Yarnala Leela Krishna Prasad v. Central Bank of India
2007-09-10
P.S.NARAYANA
body2007
DigiLaw.ai
ORDER: 1. The Writ Petition is coming under the caption "INTERLOCUTORY". However, with the consent of the Counsel on record, the matter is being disposed of finally. 2. This Court ordered Notice before admission on 3-7-2006 and also made an order of status quo for a limited period. Subsequent thereto on 8-6-2007, rule nisi was issued and the interim order also was extended until further orders. 3. The Writ Petition is filed for a Writ of Mandamus or any other appropriate writ, order or direction directing the respondents not to dispossess the petitioners from their lands and houses under the guise of taking recourse to Securitization and Reconstruction of Financial Assets and Enforcement of Security Interest Ordinance 2002, in short hereinafter referred to as "Ordinance" by declaring the action of the respondents in proceeding under the Ordinance which had been repealed as illegal, unconstitutional, arbitrary and opposed to the principles of natural justice and to pass such other suitable orders. 4. It is stated that the 1st petitioner had established the business of Cable TV Network and approached the 1st respondent-Bank for loan. The 1st respondent Bank sanctioned a loan of Rs.12,50,000/- on 14-9-2003. The petitioners 2 to 6 stood as sureties for the loan amount and offered security of agricultural land and their dwelling houses. The petitioner paid Rs.1,87,250/- by 5-10-2004 in instalments and due to some financial constraints, he was not able to pay the instalments after that period. It is further stated that the 1st petitioner requested the 1st respondent to grant some time for repayment of the loan amount and from time to time the 1st respondent had been kind enough to grant time for repayment. Suddenly by notice dated 5-5-2005, the 1st respondent demanded repayment of the entire sum of Rs.13,47,947/-. The 1st respondent issued possession notice purporting to be under Section 13(2) of the Ordinance. It is also further stated that under the notice, agricultural lands and dwelling house of the petitioners had been taken possession and we were restrained from transferring by way of sale, lease or otherwise of any of the secured assets. The 1st respondent also mentioned that they would proceed against the petitioners before the Debts Recovery Tribunal for recovery of balance of amount if the dues are not fully satisfied with the sale proceeds of secured assets.

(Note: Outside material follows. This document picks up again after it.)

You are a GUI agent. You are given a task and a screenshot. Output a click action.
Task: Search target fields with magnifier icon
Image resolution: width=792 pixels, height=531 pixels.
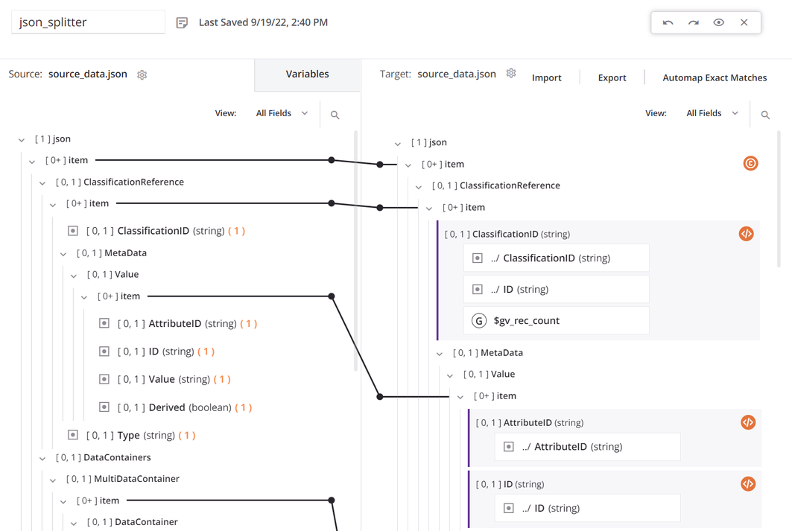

The 1st respondent also mentioned that they would proceed against the petitioners before the Debts Recovery Tribunal for recovery of balance of amount if the dues are not fully satisfied with the sale proceeds of secured assets. It is also further stated that the Ordinance was passed in the year 2002 under which the Banks and Financial Institutions could take possession of the secured assets and could sell the said property. It is also further stated that The Securitisation and Reconstruction of Financial Assets and Enforcement of Security Interest Act 2002 (hereinafter in short referred to as "Act") came into force on 21-6-2002 and according to Section 42 of the Act, the Ordinance was repealed and hence any action taken or anything done under the said Ordinance would be deemed to have been done or taken under the corresponding Sections of the Act. Rules had also been framed under the Act and according to the Rules an Authorised Officer who is of a rank not less than a Chief Manager of a Public Sector Bank or equivalent would be authorised to exercise the rights of a secured creditor. A notice will have to be issued calling upon the borrower to repay the amount. If the amount is not repaid within the time specified, the Authorised Officer shall proceed to realise the amount by taking one or more measures as contemplated under Section 13(4) of the Act. It is further stated that the Act was amended by Enforcement of Security Interest and Recovery of Debt Loss (Amendment) Act, 2004. According to the amendment to Section 13, the creditor is afforded an opportunity to raise any objections or submit any representation to the secured creditor against any notice received by him and the secured creditor shall consider such representation, but such a remedy was not available under the Ordinance. It is also further stated that according to Section 31 of the Act, the provisions of the Act do not apply to agricultural land and any property not liable to attachment or sale under the first proviso to sub-section (1) of Section 60 of the Code of Civil Procedure and to any case in which the amount is less than 20% of the principal amount and interest thereon.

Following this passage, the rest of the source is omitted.